Find every line in the records below that contains the word "Open" and copy each of those lines.
** START Information shown **
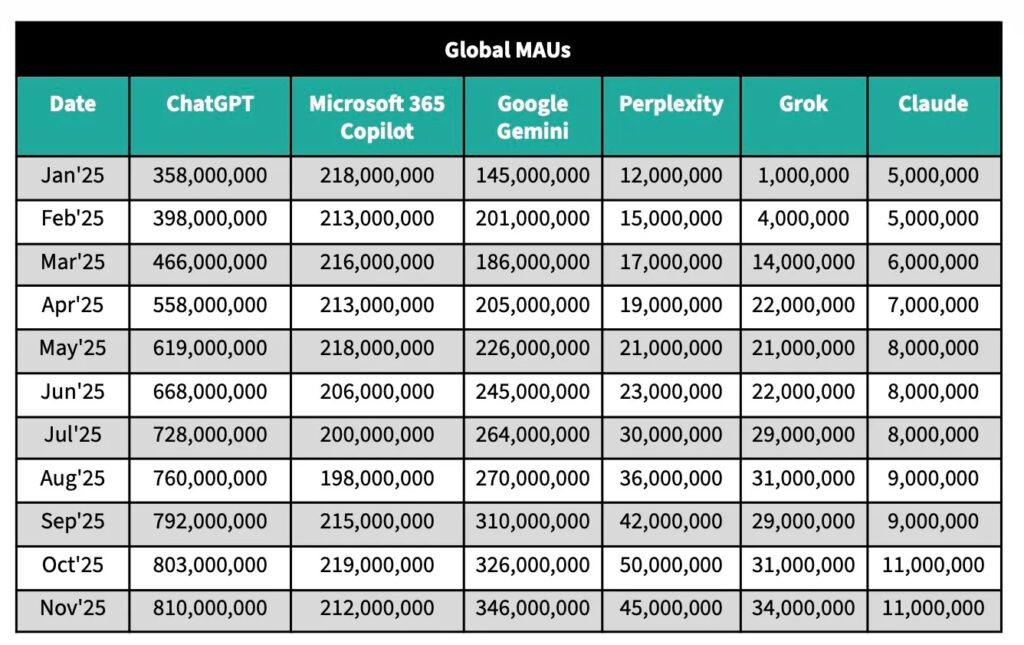Select Gemini's 346,000,000 cell
This screenshot has height=645, width=1024.
(532, 608)
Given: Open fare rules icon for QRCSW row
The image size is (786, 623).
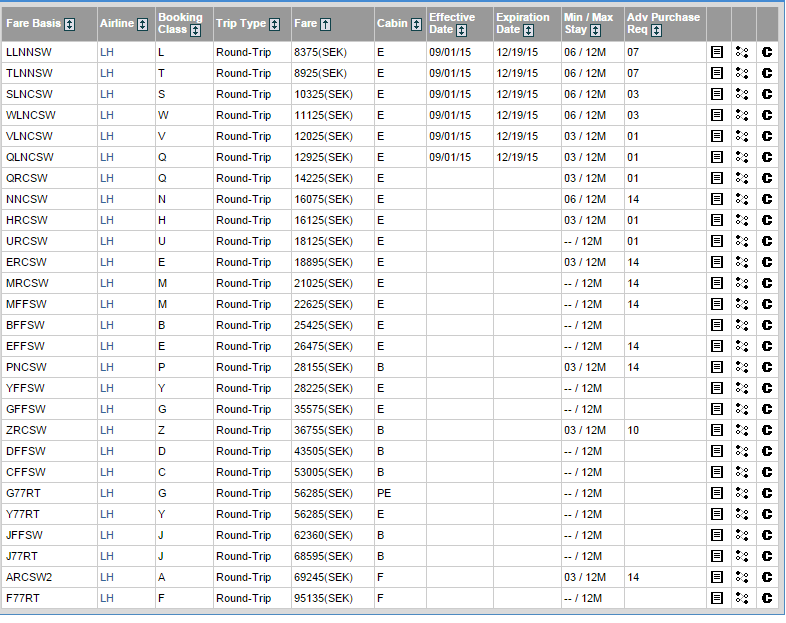Looking at the screenshot, I should tap(716, 178).

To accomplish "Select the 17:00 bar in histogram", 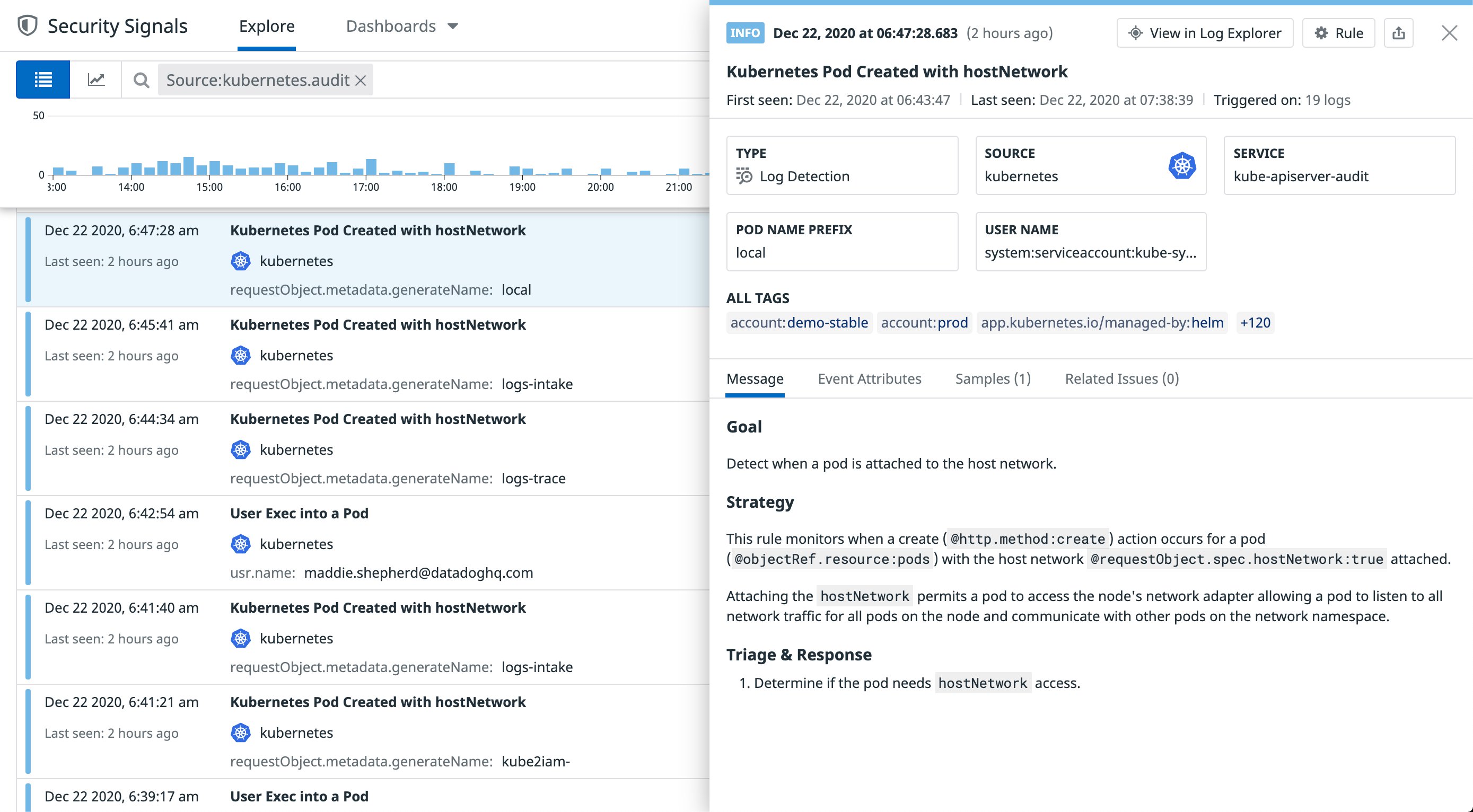I will tap(371, 166).
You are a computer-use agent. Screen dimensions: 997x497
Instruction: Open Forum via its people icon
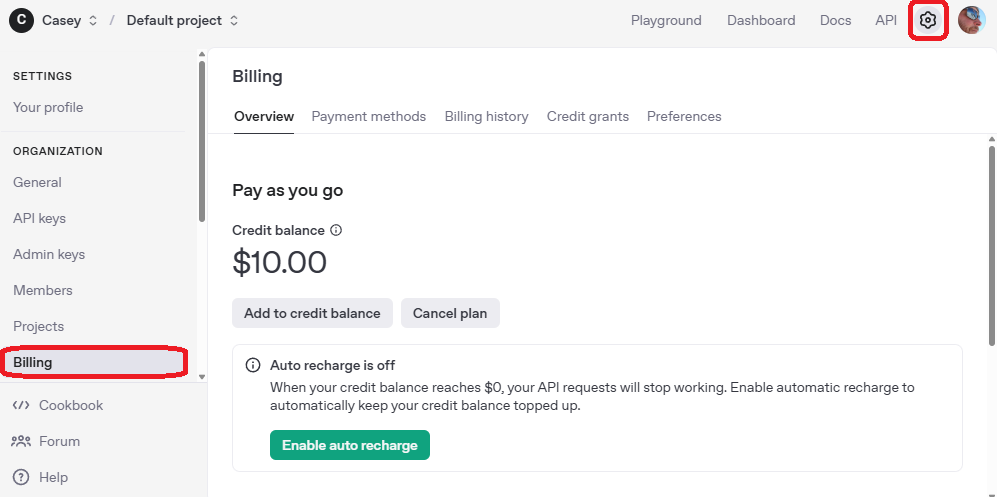20,441
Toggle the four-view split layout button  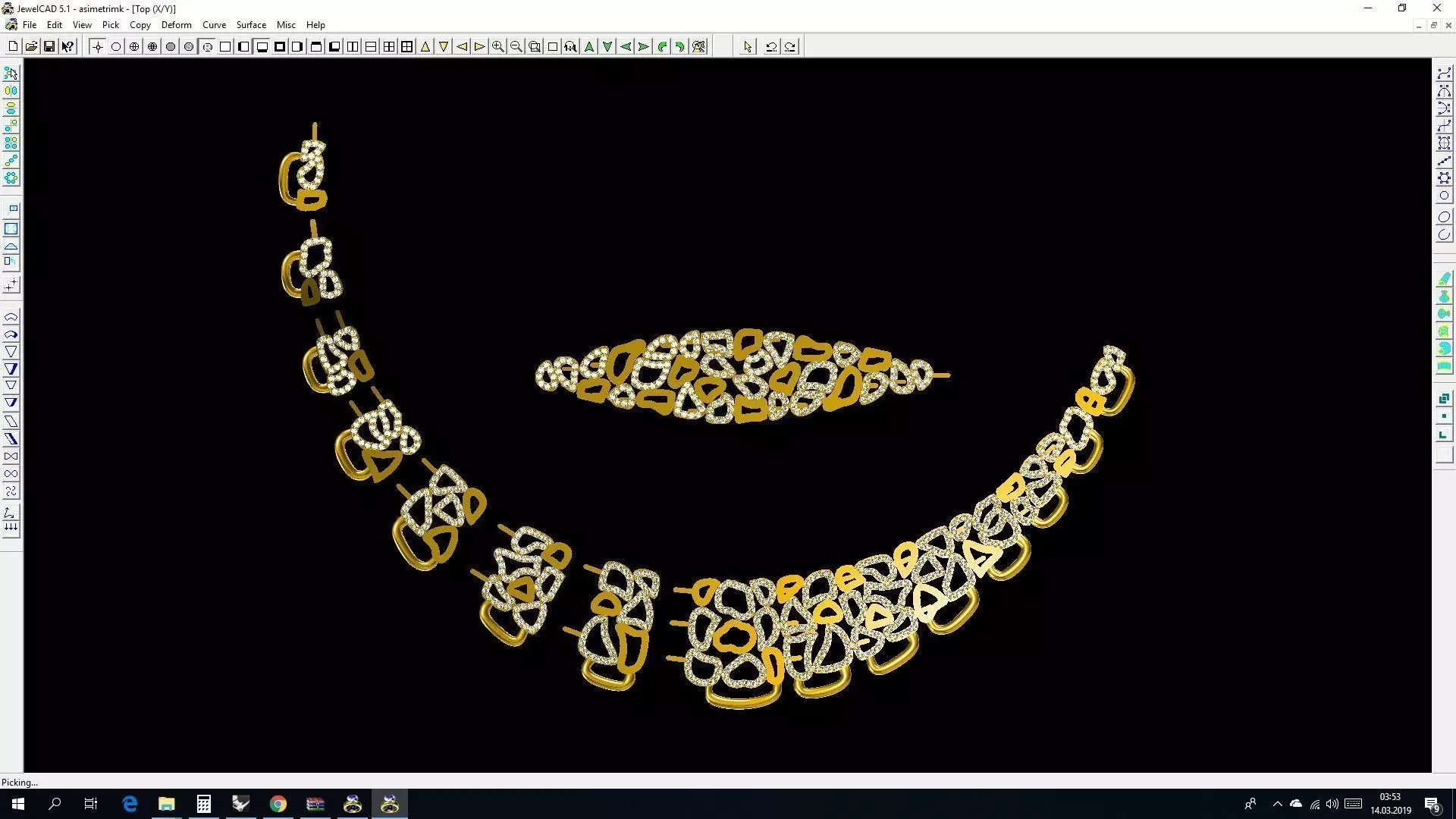click(x=389, y=47)
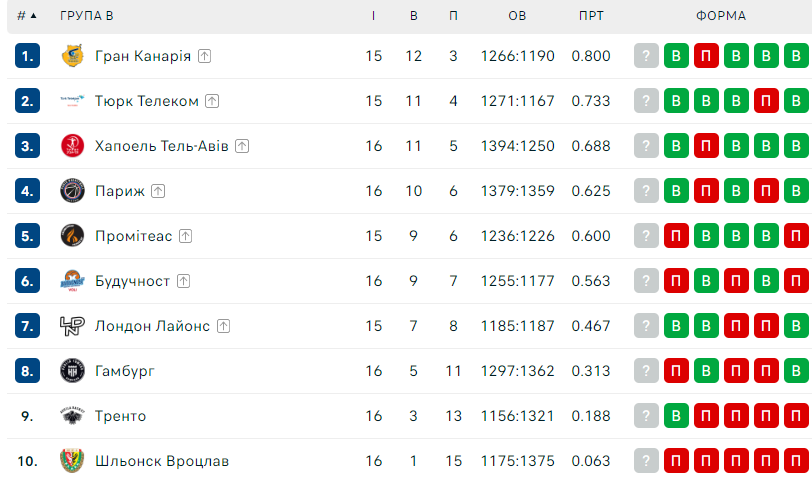Sort table by the # column arrow
Viewport: 812px width, 483px height.
point(27,16)
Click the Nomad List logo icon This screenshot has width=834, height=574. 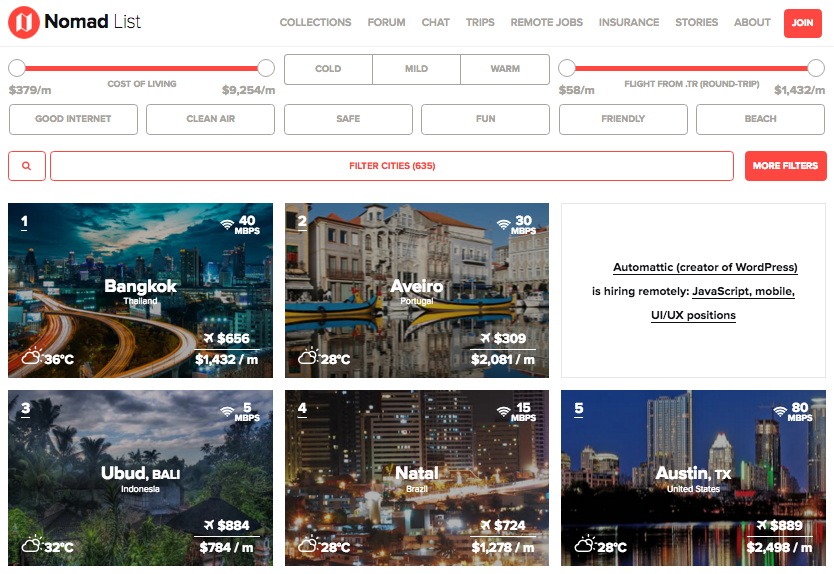(23, 22)

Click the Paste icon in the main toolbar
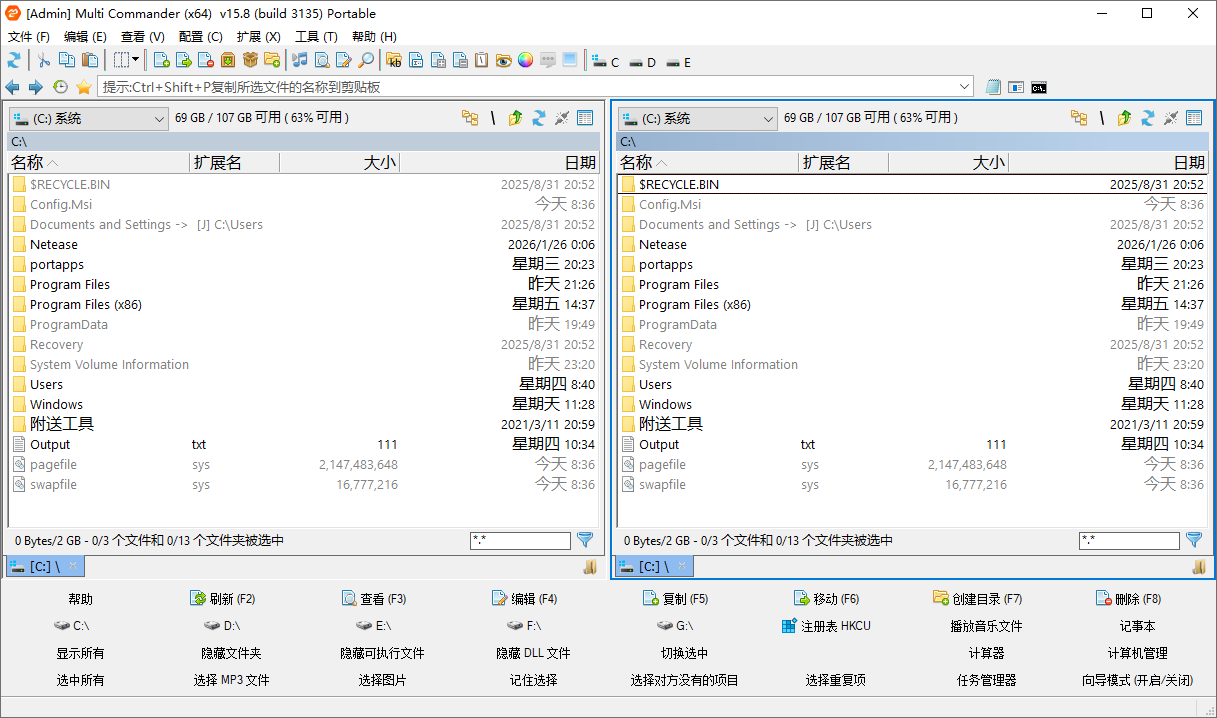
** END Information shown **
■ Exercise output ■
Given: Open fare rules icon for QRCSW row
Instruction: Open Forum via its people icon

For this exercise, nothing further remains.